Wednesday , 24 July 2013

Safe to speak: Securing freedom of information in media

by Jimmy Makhulo

CostaThe Media Council of Kenya recently set up a press freedom monitoring portal to record incidents of violence against journalists. Going through the portal, I am amazed at the high number of incidences reported; from the two Nation Media Group journalists who were attacked by the General Service Unit officers in Kibera to The Star journalist who was found dead in his house in Mombasa.  The Star journalist had received anonymous threats through text messages in connection with a story he worked on about the shipment and sale of fertilizer that had exceeded its expiry date.

Such attacks on journalists can be very damaging to media freedom as it may lead to a culture of self censorship. This therefore begs the question, how can journalists to stay safe in this increasingly unfriendly environment and avoid situations where they may be compromised by fear of being attacked?

From May 2-4 journalists from around the world gathered in a hall in San Jose, Costa Rica, to discuss the issue of the safety of journalists. Among the over a hundred journalists, was an Internews in Kenya trained journalist.

“Never had I thought I would ever get to that part of the world, but who knew that a simple training on vasectomy and maternal health at the Internews offices in Nairobi could get me that far?” said KTN’s Saida Swaleh after attending the conference.

She attended the conference after receiving communication from the Internews office in Washington about being awarded a fully paid trip to attend the world press freedom celebrations.

“I was very happy. Being the only Kenyan and Internews alumni I was more than happy to represent the organization that I work for and more importantly, Internews,” said an excited Saida.

Driven by the deaths of around 600 journalists over the past decade, this year’s conference was on the theme:  Safe to speak: securing freedom of expression in all media.

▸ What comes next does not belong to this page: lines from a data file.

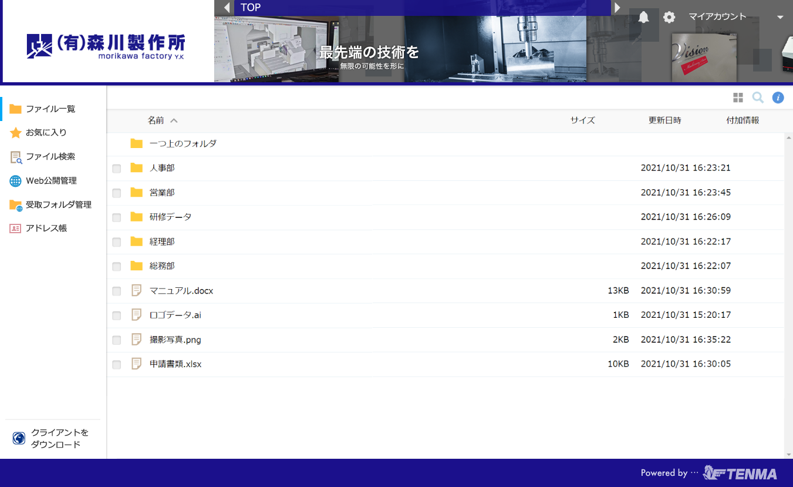Image resolution: width=793 pixels, height=487 pixels.
Task: Collapse breadcrumb with left arrow by TOP
Action: 227,8
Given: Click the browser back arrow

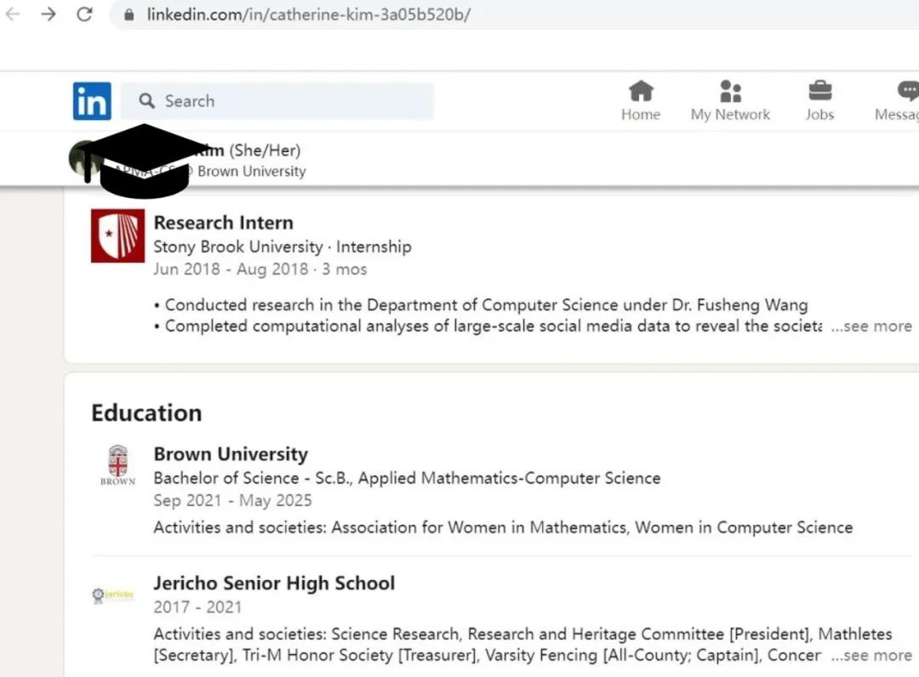Looking at the screenshot, I should click(13, 14).
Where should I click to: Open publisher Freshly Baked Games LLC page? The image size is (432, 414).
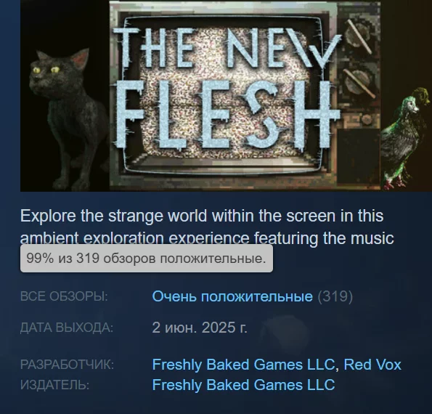click(243, 385)
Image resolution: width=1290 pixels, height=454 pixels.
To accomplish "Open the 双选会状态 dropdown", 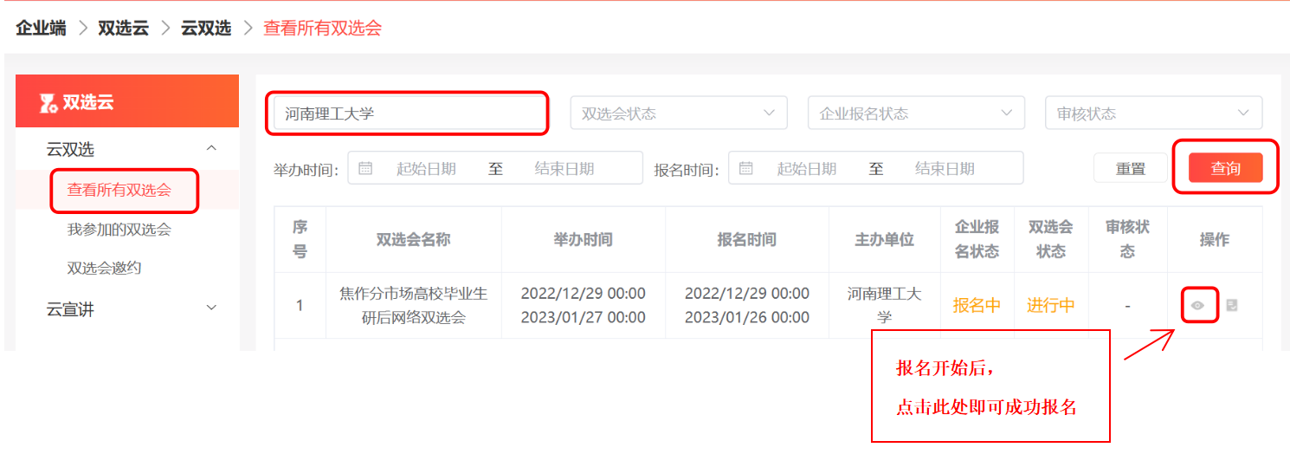I will click(678, 114).
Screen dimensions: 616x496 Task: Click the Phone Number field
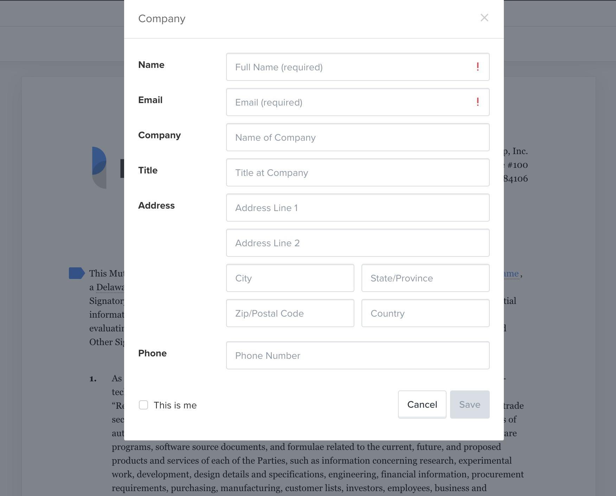coord(358,355)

As a journalism trainer with Internews in Kenya, I cannot underestimate the importance of freedom of the media as this is a key driving force to commitment to democracy, good governance and accountability. Equipping journalists with information on how to stay safe in their line of duty should therefore be a priority as this will go a long way in securing their safety and reduce instances of self censorship due to fear of being attacked.

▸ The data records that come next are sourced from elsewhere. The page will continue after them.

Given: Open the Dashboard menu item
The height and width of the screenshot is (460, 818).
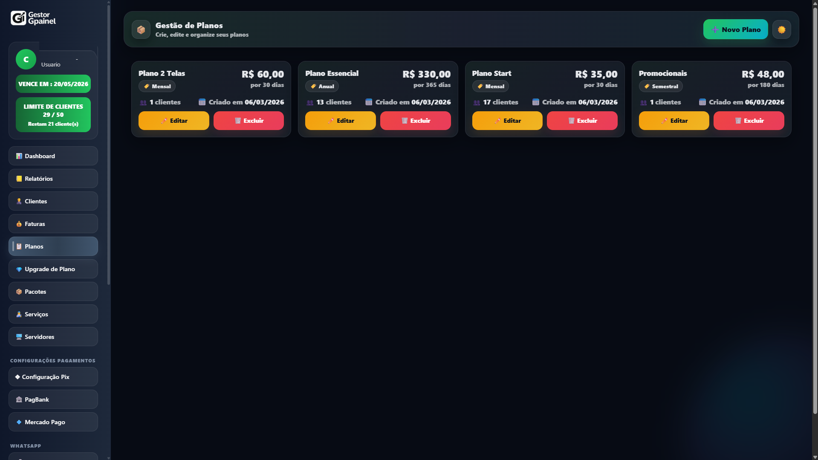Looking at the screenshot, I should (53, 156).
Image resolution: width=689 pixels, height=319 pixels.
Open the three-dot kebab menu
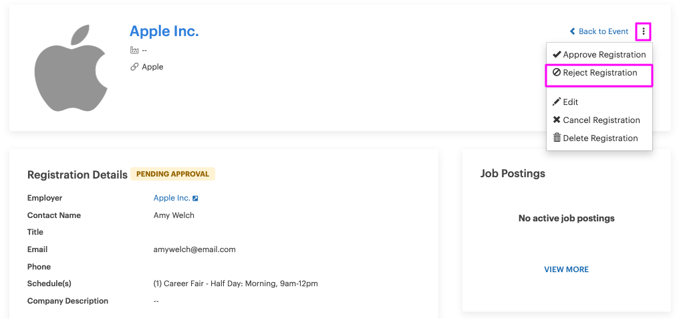click(x=644, y=31)
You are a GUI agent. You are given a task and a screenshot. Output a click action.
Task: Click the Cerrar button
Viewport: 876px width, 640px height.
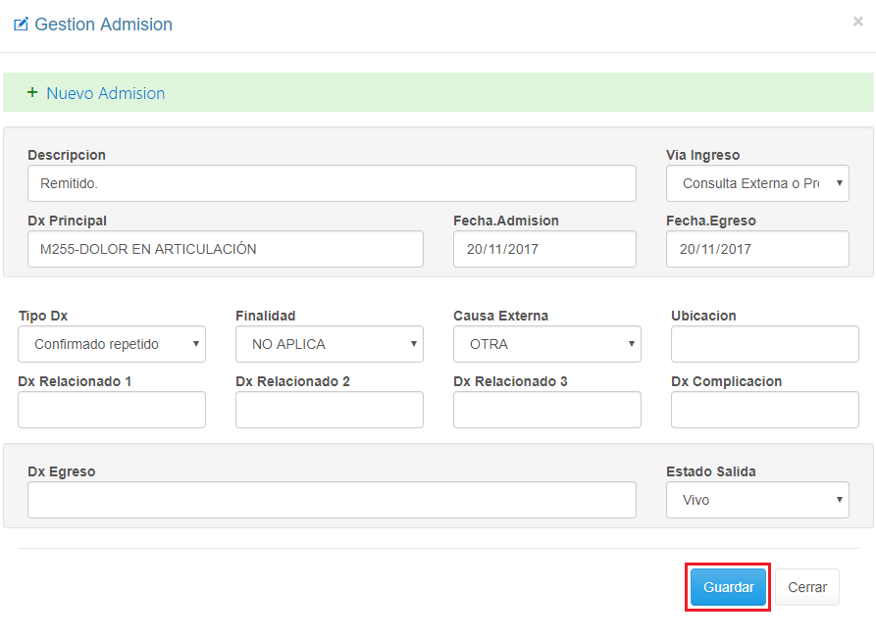[x=807, y=587]
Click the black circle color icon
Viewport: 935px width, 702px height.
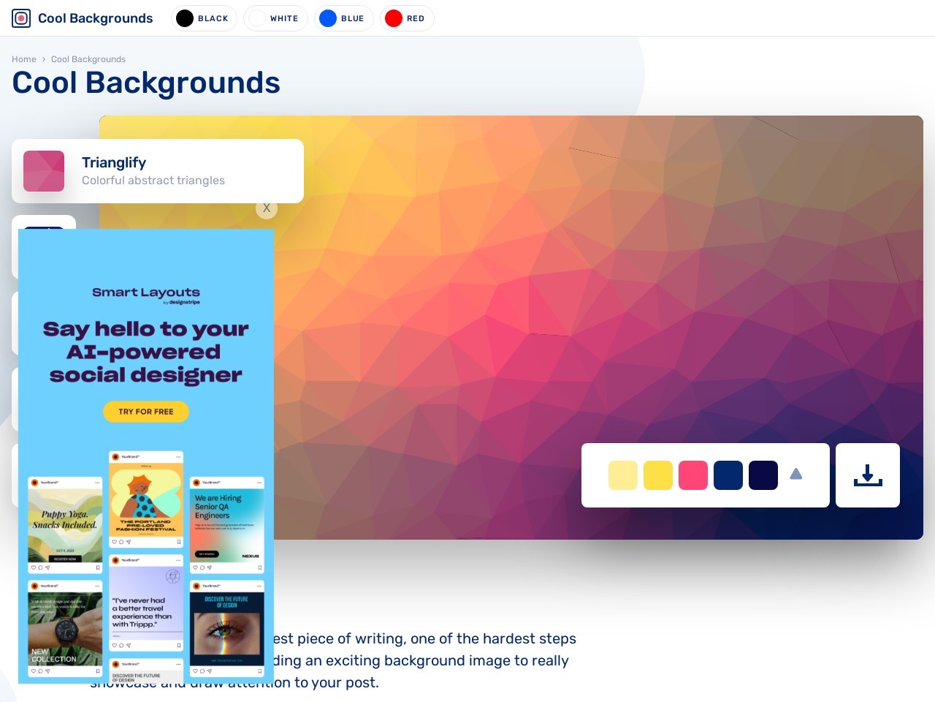coord(185,18)
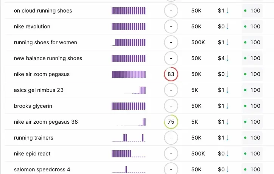The width and height of the screenshot is (274, 174).
Task: Open the 'nike revolution' keyword
Action: 32,26
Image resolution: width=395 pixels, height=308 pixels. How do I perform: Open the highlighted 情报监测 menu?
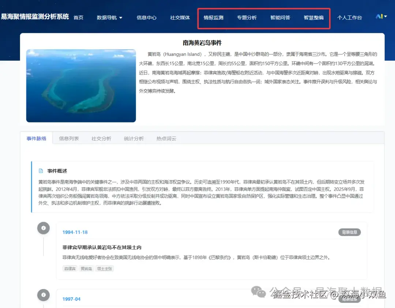tap(214, 17)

Journalists continue to do an incredible job of informing the public and are often expected to speak without fear but this can only happen in an environment where they are not intimidated as a result of their stories and that their safety is guaranteed.

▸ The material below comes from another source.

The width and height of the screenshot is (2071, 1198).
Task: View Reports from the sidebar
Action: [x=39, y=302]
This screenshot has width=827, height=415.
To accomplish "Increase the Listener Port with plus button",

“I also attended training on physical security. Here we had a first aid crash course and basic things, which can do to protect our lives. A true eye-opener I must say,” says Saida.

Saida now knows very well what she is expected to do when under attack while covering a story, but how many other journalists have this vital information . Do our media houses have measures in place to ensure their journalists are equipped with this information on how to stay safe during attacks?

Because they help in ensuring transparency and accountability in public affairs, journalists will continuously be targets of violence and therefore equipping them with information on how to stay safe should be a priority of any media organization and this will ensure they are safe to speak.